Immediately after, Dan Andriano took the stage for his set. Pulling largely from his first solo album Hurricane Season, playing songs such as It’s Gonna Rain All Day, From This Oil Can and the title track. With the odd additions from his new album Party Adjacent, playing the single Enemies and a track called Don’t Have A Thing along with his track for the Revival Tour album Waiting By Myself. With the heat still ludicrously high for that time of night in the north of England, Dan took his hat off wiped his head and desperately asked if it were Joey’s turn yet. But none the less carried on through. Despite breaking a string during Me and Denver, Andriano ploughed through with the crowd heartily singing along. He realised afterwards that the now missing string was a fairly important one to play his closing song, From This Oil Can, yet still played regardless.
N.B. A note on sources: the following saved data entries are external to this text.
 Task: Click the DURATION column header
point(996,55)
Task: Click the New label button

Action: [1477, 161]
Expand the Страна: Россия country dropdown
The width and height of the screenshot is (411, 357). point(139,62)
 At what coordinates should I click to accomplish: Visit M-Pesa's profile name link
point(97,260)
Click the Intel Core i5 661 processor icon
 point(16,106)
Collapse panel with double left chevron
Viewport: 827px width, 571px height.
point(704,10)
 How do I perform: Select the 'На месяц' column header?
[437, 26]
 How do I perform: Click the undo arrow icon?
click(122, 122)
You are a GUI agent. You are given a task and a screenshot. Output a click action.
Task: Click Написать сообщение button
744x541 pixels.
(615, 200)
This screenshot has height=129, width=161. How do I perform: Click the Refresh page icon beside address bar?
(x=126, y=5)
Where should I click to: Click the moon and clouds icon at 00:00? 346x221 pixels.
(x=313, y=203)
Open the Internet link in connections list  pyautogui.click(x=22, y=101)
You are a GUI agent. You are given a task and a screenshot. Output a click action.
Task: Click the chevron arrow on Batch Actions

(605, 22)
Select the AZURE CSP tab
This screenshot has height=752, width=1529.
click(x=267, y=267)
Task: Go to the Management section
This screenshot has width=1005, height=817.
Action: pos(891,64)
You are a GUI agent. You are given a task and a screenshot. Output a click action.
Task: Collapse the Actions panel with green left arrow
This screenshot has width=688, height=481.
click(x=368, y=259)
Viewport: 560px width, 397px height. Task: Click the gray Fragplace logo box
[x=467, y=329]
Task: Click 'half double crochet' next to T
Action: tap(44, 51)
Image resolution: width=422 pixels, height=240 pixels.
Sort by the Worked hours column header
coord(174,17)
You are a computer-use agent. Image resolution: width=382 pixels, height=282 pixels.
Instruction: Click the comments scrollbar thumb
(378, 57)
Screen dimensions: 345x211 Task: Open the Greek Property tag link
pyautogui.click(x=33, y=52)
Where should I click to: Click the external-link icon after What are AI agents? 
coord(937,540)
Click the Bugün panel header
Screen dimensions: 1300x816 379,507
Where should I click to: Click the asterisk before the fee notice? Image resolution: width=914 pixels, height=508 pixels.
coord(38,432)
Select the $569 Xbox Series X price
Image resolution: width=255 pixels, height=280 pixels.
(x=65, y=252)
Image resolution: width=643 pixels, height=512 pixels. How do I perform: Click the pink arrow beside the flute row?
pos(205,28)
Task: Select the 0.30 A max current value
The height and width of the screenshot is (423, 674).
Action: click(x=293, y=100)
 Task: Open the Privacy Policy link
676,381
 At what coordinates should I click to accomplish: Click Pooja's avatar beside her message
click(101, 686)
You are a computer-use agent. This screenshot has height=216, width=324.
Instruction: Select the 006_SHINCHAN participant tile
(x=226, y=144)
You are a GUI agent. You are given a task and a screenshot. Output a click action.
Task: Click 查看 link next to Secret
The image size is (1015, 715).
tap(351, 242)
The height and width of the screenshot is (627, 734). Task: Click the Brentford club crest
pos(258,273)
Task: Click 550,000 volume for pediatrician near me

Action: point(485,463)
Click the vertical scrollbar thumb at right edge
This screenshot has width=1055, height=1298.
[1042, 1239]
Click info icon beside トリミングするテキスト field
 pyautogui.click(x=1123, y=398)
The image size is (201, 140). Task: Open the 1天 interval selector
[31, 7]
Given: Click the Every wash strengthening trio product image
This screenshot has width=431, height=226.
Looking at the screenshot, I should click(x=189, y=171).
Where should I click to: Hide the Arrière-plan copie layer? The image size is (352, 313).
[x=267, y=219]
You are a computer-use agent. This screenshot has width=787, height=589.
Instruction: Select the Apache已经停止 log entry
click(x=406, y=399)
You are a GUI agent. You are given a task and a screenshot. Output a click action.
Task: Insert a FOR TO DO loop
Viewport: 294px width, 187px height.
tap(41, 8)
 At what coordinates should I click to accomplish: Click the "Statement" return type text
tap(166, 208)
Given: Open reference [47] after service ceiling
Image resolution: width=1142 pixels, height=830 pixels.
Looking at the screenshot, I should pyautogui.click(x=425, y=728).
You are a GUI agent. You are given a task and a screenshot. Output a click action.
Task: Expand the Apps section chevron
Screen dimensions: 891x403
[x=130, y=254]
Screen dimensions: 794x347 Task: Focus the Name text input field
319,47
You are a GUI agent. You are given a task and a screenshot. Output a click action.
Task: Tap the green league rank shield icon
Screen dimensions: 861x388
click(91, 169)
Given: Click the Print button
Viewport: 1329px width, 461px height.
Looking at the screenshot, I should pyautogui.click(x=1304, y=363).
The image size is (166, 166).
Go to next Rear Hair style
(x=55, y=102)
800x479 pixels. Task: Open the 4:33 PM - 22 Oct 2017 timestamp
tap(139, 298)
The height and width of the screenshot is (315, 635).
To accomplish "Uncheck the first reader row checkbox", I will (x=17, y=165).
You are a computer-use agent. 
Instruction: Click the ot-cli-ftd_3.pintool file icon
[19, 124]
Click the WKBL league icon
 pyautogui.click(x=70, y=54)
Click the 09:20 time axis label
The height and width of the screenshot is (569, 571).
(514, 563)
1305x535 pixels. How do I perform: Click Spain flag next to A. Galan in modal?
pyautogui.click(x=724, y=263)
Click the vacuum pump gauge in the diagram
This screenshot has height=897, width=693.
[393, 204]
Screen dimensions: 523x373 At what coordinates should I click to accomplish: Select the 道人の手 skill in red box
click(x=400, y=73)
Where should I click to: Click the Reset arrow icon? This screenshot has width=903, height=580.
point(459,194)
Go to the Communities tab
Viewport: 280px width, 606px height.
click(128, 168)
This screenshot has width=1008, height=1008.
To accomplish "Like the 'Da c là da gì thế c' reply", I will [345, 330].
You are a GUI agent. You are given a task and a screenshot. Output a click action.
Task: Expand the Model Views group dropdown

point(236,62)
Final set of the night was the Lagwagon front-man Joey Cape who has built up a solid reputation as a solo artist, from his two acoustic albums with the late No Use For A Name front-man Tony Sly. The biggest and basically only disappointment of the night came from this set, but not from Cape. The sold out 150 capacity venue was deserted, with a maximum of thirty people left in the crowd. Cape trudged on stage explaining how he had been ill all day upstairs, tucked up in bed. This however did lead to taking what was already a very small intimate show onto a whole new level. Opening with the crowd favourite Lagwagon song, May 16th. The crowd was much smaller but they were noticeably bigger fans with most people in the room singing along with every word. Asking the crowd if they wanted to hear a Scorpio’s song, as he started playing Lifer, he remarked “This song will always be for Tony”.
After playing a number of his own and Lagwagon songs including Burning Out In Style and Wind In Your Sails, Cape started to run out of idea and decided to ask for requests, with provided a fair amount of amusement, and him playing Violins and Making Friends. Upon hearing a number of requests Joey stated “Most of what you want to hear, I don’t remember how to play. But that’s fine as long as you are all drunk” (Which was the case for eighty percent of people in that room). Cape made it through most of Poison In The Well before finding himself lost, and then back on track after a few tries to remember the next part of the song.
Despite Joey Cape’s ill health and the absent crowd it lead to be one of the most biggest and intimate shows Huddersfield has possibly ever seen, to such a degree that many people would be fighting each other at the door if they knew what they would have been in-store for and what those select few were in attendance for.
Reminded Me Of: A personal size ham and chicken pizza that you believe should have cost you way more than it actually did.